A New Treatment for Childhood Leukemia
Education & Research For the children who do not respond to traditional cancer treatments, a breakthrough immunotherapy could provide the answer.
Telling parents that their child’s leukemia has not responded to treatment or has returned after initially successful treatment is one of the hardest things I do as a pediatric hematologist-oncologist.
Acute lymphoblastic leukemia (ALL) is the most common cancer diagnosed in U.S. children. Substantial progress has been made against this blood cancer. Current standard treatments allow about 90 percent of children to live long-term without relapse.
Until last summer, however, there were very few treatments to offer the remaining 10 percent, which includes more than 200 children in the U.S. each year. But then, the U.S. Food and Drug Administration (FDA) approved the first of a revolutionary new type of cancer treatment called CAR T–cell therapy. Now, I have an exciting new treatment to talk about with the parents of some of these children.
The CAR T-cell therapy that was approved is called tisagenlecleucel (Kymriah). It can be used for treating children and young adults up to the age of 25 who have the most common type of ALL, B-cell ALL. Currently, tisagenlecleucel is only for patients whose B-cell ALL has not responded to standard treatments or has returned after treatment at least twice.
B-cell ALL is so-called because the leukemia originates in immune cells called B cells. The cancerous B cells almost always have a protein called CD19 on their surface, and this is the target of tisagenlecleucel.
How it works
Each patient receives a customized dose of tisagenlecleucel. It is created using immune cells called T-cells extracted from the patient’s blood. The extracted T-cells are reprogrammed by genetic modification to recognize and attack cells with CD19 on their surface. After the T cells are modified, they are expanded in number and then infused back into the patient, where they multiply and hunt down the CD19-positive cancerous B cells.

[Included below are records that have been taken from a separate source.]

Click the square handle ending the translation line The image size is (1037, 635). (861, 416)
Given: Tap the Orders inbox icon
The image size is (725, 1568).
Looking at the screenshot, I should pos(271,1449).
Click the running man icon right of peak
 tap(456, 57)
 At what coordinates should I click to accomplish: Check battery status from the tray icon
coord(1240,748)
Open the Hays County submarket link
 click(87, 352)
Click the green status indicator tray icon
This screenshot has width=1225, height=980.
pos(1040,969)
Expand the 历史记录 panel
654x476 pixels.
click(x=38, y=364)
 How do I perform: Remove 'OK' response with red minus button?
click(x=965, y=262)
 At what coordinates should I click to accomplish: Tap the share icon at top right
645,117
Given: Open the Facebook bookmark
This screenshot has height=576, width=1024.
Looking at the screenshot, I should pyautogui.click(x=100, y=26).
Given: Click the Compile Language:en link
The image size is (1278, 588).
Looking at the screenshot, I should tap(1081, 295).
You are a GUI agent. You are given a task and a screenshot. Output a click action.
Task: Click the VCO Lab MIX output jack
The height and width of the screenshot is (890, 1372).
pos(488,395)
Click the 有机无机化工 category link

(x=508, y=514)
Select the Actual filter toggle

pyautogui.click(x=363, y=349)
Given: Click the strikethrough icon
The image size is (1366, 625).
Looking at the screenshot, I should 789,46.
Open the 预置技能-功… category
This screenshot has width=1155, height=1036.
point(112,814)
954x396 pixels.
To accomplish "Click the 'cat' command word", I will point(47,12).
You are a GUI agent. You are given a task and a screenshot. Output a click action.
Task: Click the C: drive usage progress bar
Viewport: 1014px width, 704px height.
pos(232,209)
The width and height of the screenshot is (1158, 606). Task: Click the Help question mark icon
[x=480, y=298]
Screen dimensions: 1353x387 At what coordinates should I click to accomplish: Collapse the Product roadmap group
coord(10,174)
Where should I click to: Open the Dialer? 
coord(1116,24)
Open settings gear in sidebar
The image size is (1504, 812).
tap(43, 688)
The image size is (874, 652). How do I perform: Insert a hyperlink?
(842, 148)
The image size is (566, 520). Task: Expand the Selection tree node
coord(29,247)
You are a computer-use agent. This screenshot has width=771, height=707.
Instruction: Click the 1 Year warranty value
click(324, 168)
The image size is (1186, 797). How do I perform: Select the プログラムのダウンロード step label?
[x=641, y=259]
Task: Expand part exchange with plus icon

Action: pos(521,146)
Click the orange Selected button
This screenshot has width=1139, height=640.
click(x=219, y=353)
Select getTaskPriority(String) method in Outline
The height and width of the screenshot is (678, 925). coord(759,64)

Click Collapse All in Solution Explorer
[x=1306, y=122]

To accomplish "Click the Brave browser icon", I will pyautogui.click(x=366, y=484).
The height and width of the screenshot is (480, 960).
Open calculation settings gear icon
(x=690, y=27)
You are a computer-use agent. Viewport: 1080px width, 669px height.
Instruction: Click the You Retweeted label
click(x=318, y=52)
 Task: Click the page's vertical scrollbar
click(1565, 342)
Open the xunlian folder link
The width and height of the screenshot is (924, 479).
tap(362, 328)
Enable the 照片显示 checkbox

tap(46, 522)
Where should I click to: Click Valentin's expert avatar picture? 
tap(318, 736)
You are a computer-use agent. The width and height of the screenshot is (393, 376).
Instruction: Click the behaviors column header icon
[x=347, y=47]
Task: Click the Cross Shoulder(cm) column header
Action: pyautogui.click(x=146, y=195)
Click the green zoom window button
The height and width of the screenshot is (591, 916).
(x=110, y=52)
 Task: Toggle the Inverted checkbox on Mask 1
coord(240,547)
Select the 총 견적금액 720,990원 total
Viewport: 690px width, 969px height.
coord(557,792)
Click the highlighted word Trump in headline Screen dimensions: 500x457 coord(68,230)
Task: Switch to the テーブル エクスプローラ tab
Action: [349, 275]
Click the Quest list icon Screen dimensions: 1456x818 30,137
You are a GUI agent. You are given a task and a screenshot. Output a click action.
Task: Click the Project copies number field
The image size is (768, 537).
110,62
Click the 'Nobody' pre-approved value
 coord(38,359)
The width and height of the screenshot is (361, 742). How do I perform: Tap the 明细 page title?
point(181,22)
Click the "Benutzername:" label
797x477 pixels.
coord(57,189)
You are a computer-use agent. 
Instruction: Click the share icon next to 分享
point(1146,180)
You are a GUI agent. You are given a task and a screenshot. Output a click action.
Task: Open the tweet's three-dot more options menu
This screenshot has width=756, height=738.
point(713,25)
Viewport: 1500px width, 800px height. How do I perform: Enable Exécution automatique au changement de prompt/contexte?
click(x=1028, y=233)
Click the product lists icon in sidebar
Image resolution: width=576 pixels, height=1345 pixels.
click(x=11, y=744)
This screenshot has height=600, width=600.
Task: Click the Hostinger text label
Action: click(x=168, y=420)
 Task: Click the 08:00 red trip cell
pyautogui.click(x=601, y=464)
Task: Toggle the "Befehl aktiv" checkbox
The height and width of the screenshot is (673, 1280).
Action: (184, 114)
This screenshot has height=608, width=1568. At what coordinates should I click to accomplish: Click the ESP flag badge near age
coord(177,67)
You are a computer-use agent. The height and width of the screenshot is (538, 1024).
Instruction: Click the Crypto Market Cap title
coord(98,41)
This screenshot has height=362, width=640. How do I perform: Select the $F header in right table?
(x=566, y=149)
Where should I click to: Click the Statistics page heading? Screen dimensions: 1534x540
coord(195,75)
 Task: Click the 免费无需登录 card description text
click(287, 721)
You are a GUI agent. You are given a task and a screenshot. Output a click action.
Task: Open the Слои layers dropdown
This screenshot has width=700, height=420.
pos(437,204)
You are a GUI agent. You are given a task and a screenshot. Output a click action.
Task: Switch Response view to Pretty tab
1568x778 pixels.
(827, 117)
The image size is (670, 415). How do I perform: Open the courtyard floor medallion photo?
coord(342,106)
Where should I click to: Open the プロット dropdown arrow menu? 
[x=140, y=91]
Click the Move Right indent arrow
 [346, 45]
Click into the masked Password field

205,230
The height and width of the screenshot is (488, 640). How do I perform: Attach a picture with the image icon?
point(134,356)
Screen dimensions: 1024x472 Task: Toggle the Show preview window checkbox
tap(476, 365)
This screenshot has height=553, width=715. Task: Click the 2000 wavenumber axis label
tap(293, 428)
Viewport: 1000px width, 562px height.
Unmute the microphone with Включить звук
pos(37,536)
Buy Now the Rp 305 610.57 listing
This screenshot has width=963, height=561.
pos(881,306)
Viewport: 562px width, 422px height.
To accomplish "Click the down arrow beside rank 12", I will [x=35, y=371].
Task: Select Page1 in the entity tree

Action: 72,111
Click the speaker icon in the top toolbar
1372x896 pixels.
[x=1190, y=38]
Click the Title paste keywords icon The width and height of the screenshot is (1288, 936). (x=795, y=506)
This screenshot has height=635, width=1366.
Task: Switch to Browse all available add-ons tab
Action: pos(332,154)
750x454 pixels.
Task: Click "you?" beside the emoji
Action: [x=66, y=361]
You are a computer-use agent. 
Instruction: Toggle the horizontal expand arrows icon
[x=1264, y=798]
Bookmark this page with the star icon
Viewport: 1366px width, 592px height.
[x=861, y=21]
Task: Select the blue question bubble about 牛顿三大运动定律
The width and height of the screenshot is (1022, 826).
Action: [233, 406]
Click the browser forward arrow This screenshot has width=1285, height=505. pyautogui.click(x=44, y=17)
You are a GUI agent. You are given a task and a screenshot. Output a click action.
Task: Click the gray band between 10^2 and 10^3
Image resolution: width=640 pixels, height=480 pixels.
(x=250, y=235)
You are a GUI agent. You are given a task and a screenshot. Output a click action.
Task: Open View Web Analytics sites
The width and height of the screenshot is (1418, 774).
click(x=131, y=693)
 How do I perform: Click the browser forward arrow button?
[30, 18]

In the clinical trial that led to tisagenlecleucel’s approval, 83 percent of the children and young adults who received the treatment went into remission.
This is truly a breakthrough for patients, but it does not come without risks. The amped up T-cells can cause severe side effects, so tisagenlecleucel is currently only available at certified health care facilities.
Researchers, many of whom are members of the American Association for Cancer Research, are working to develop next generation CAR T–cell therapies that have fewer side effects and improved effectiveness, and I look forward to a future in which I can offer my patients and their families a range of treatment options.